Okuma metni:
Sual: Maide suresinin, (Allah’a yaklaşmak için vesile arayın) 
mealindeki 35. âyet-i kerimesinde, Allahü teâlânın yaratması için, vesileye [sebeplere] 
yapışmak emredilmektedir. Sebeplere yapışmak nasıl olur?
CEVAP
Etkisi kesin olan sebeplere yapışmak farzdır. Mesela, Allahü teâlânın 
rızasına, sevgisine kavuşmak için, dine uymak ve dua etmek emrolundu. Diğer 
sebepler ve tesirleri açıkça bildirilmediği için, bunlara uymak sünnet oldu.
Peygamberlerin ve Evliyanın ruhlarından ve ilaçlardan şifa beklemek ve 
dertlerden, belalardan kurtulmak için bunları vesile yapmak sünnet oldu. 
Mezhepsizler, bu sünnete şirk, küfür diyerek, âyet-i kerimeye zıt konuşuyorlar.

Verilen bilgiler:
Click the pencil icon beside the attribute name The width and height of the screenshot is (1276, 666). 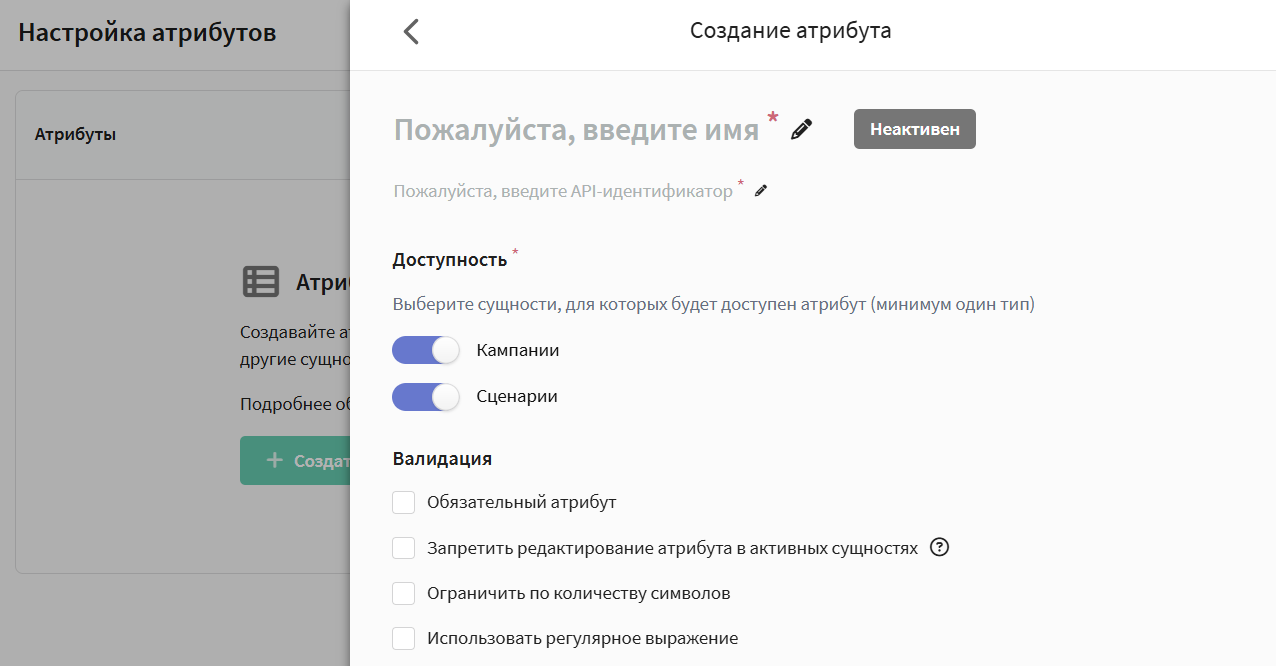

Yapılacak iş:
Okuma metninde kendilerinden şifa beklenen ve dertlerden, belalardan kurtulmak için vesile yapılması sünnet sayılan şeylerin tamamını sıralayın.

Çözüm:
- Peygamberlerin ruhları
- Evliyanın ruhları
- İlaçlar